Excerpted text —
>>>
Type inference for temporaries

You probably already know that in C++11 you can have the type of your automatic object deduced from its initializer:

void reset( std::vector<std::complex<double>> & vec )
{
  auto it = vec.begin();
  // ...
}

But did you know that you can also have the type of your temporary deduced — from the surrounding context? This feature is somehow less advertised and less known in C++11, although it offers benefits similar to that of auto for automatic objects. I mentioned it in my other post, but now I think it deserves a bit more than just being mentioned. So here we go.

In our examples we will be dealing with matrices. We will be using type std::pair<unsigned, unsigned> for matrix indices. For the first example, let’s write a function where we can ask the user for matrix index:

std::pair<unsigned, unsigned> readIndex()
{
  int i, j;
  std::cin >> i >> j;
  return std::pair<unsigned, unsigned>(i, j);
}

This function returns a temporary. There is a redundancy in this code. Since our function’s return type is already defined as Index, it is obvious that whenever we put a return-statement it will be Index that we will be returning. There is no need to repeat this obvious thing. Yet, C++03 syntax forces us to type it again. On the other hand, it is possible for the compiler to check what type needs to be returned and use this type. One could expect the following syntax:

std::pair<unsigned, unsigned> readIndex()
<<<
Recorded data —
>>>
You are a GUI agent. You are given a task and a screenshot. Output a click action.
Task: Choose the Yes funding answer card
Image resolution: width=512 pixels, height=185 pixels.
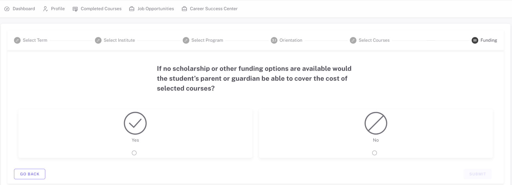(135, 134)
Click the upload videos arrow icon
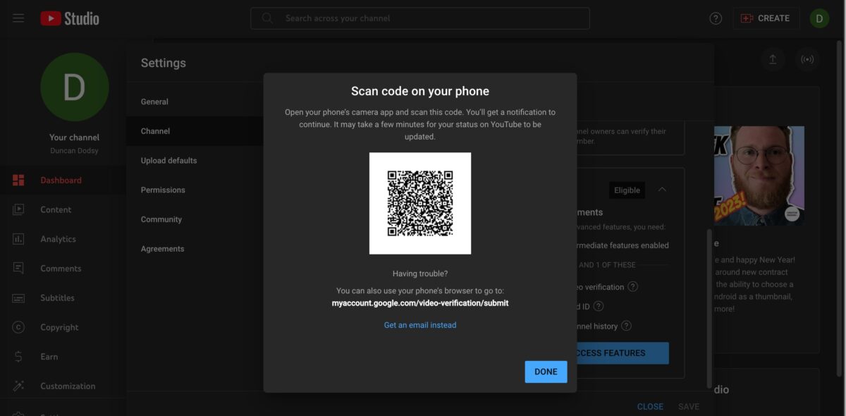The height and width of the screenshot is (416, 846). click(x=773, y=60)
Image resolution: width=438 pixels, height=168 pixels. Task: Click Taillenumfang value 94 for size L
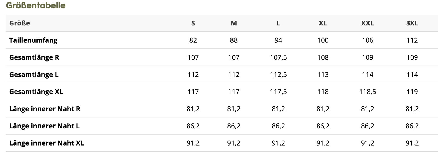[x=278, y=40]
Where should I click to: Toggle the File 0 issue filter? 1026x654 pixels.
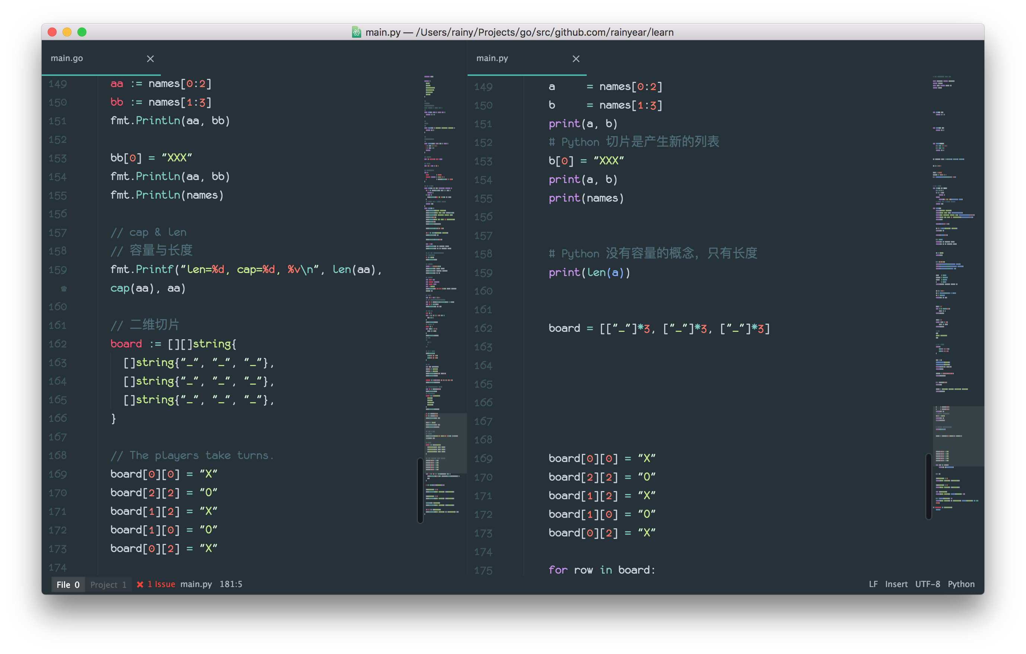click(x=68, y=584)
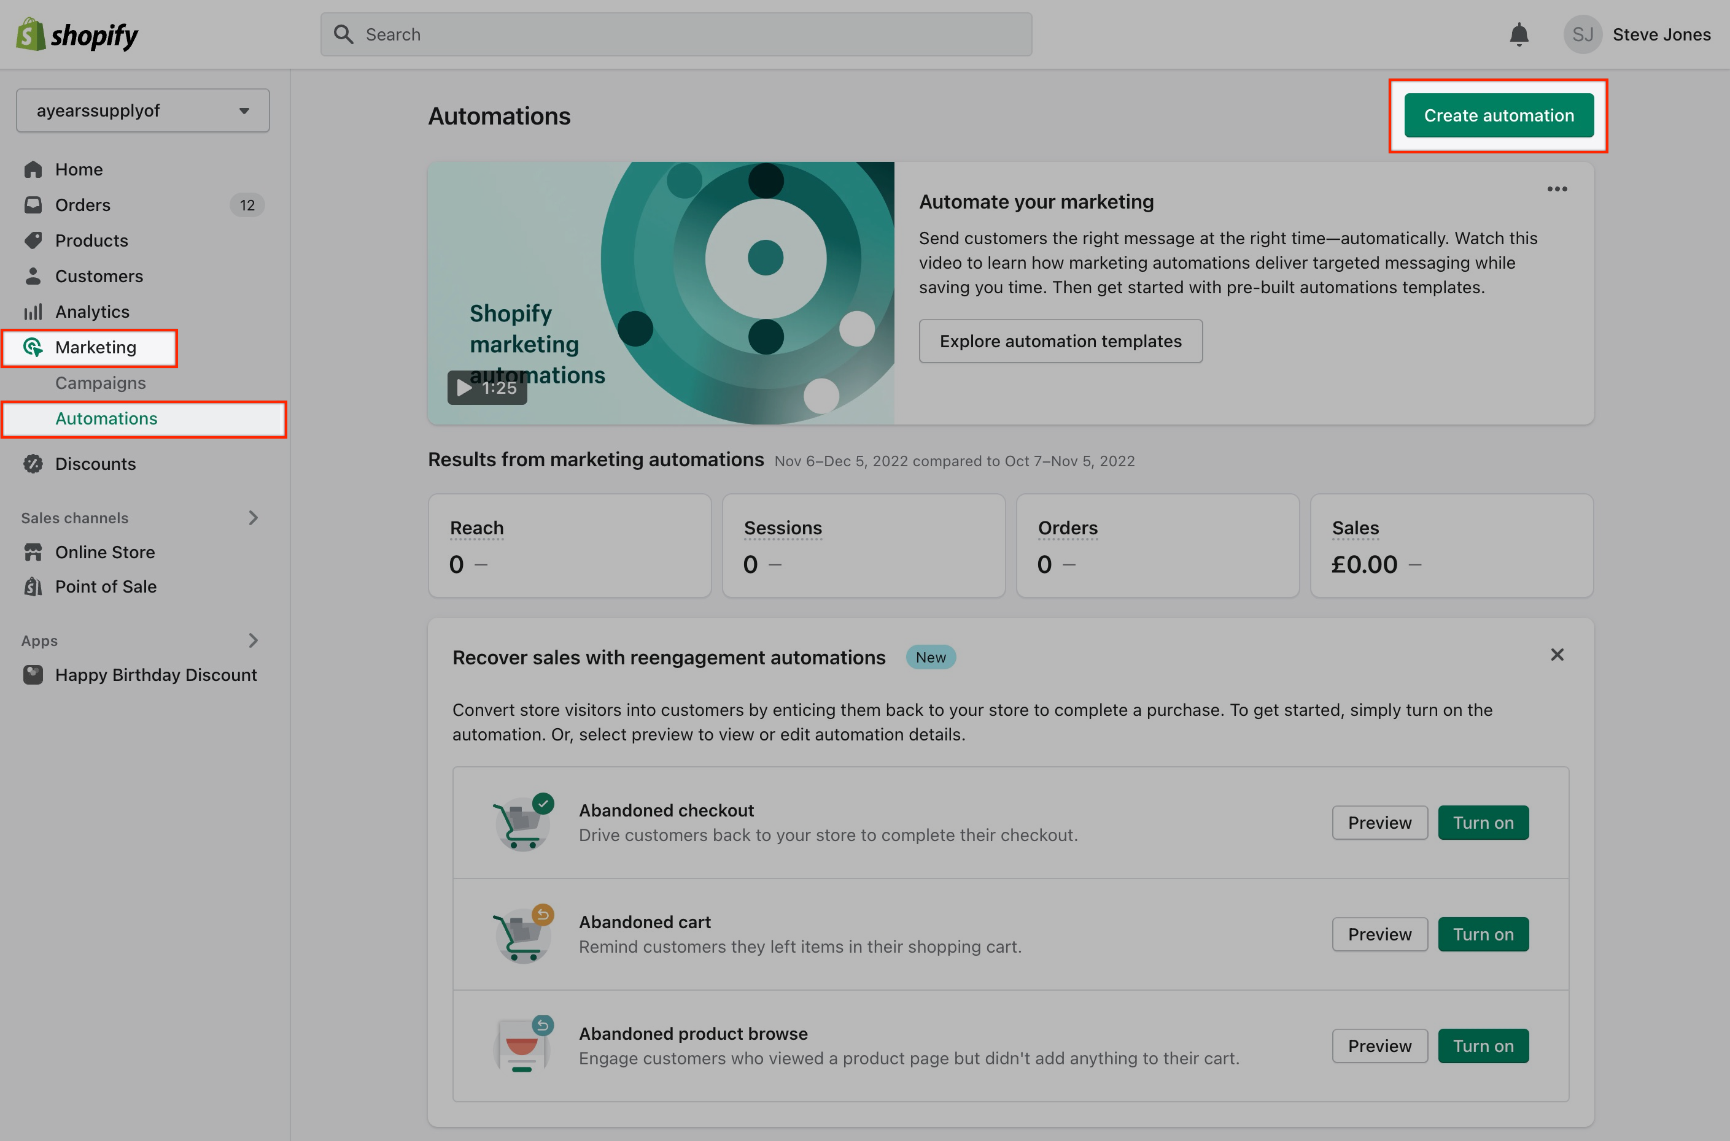This screenshot has width=1730, height=1141.
Task: Turn on Abandoned product browse automation
Action: [1482, 1046]
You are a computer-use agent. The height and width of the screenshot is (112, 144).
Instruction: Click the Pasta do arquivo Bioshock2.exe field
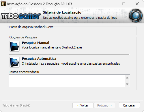[72, 31]
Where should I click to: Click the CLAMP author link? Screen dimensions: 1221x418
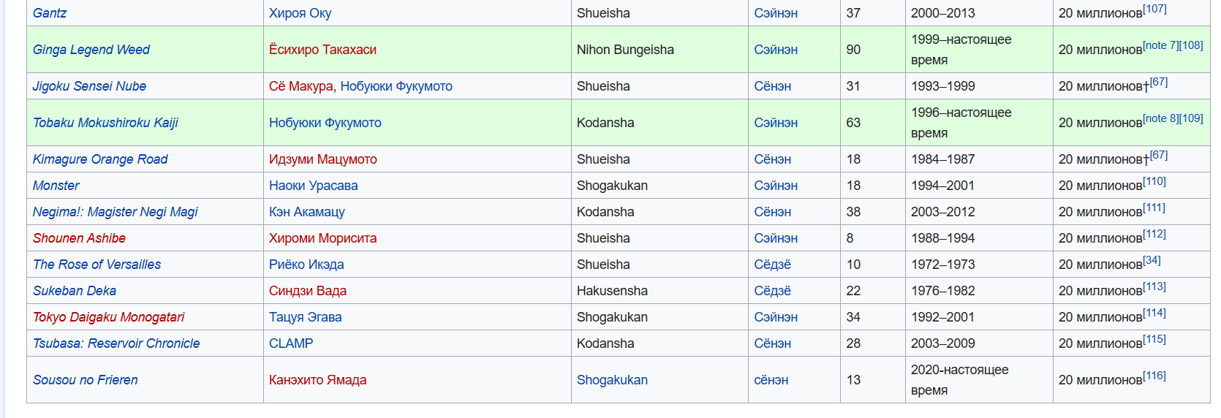pyautogui.click(x=291, y=343)
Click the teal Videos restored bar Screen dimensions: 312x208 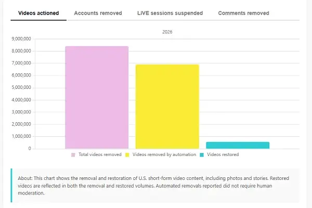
<<<
Set of tasks —
1) In the post on type inference for temporaries, what type is used for matrix indices?
2) Please update the post on type inference for temporaries. Write out the part that opens with the words containing "Type inference for temporaries" and closes with "here we go.", replacing "initializer" with "initial value".
3) Go on with the post on type inference for temporaries from the point where it stops.

Answers —
1) std::pair<unsigned, unsigned>

2)
Type inference for temporaries

You probably already know that in C++11 you can have the type of your automatic object deduced from its initial value:

void reset( std::vector<std::complex<double>> & vec )
{
  auto it = vec.begin();
  // ...
}

But did you know that you can also have the type of your temporary deduced — from the surrounding context? This feature is somehow less advertised and less known in C++11, although it offers benefits similar to that of auto for automatic objects. I mentioned it in my other post, but now I think it deserves a bit more than just being mentioned. So here we go.

3)
{
  int i, j;
  std::cin >> i >> j;
  return auto(i, j); // ILLEGAL!!
}

Technically, it makes sense, but it is illegal in C++. Instead, C++11 offers an even shorter alternative. We just use “brace” syntax for initialization of a temporary; and since “brace” syntax unambiguously indicates the initialization of an object, we can skip the type, and let the compiler deduce it:

std::pair<unsigned, unsigned> readIndex()
{
  int i, j;
  std::cin >> i >> j;
  return {i, j};
}

Do we really need this good? We could have rewritten the return-statement to:

return std::make_pair(i, j);

Or we could introduce an alias for std::pair<unsigned, unsigned>:

using Index = std::pair<unsigned, unsigned>;

Well, yes; brace initialization itself is only a syntax sugar, and nearly everything they allow you to do can be achieved by putting more auxiliary code. But this is an essential sugar — much like lambdas — and it should not be underestimated. A programming language should allow you to clearly express your ideas, and not having to write a lot of boiler-plate code adds to clarity; especially that initializing an object is a very common task. The syntax presented here might appear confusing at first, but once you realize that braces just denote the initialization of the new object (an automatic one, or a temporary), everything becomes clear. And brief.

Now, let’s write a function that computes a trace of a square matrix. That is, we will be summing up the elements on the matrix’s main diagonal.

template <typename T, unsigned N> 
// requires: T is Addable, Regular
T trace( Matrix<T, N, N> const& mat )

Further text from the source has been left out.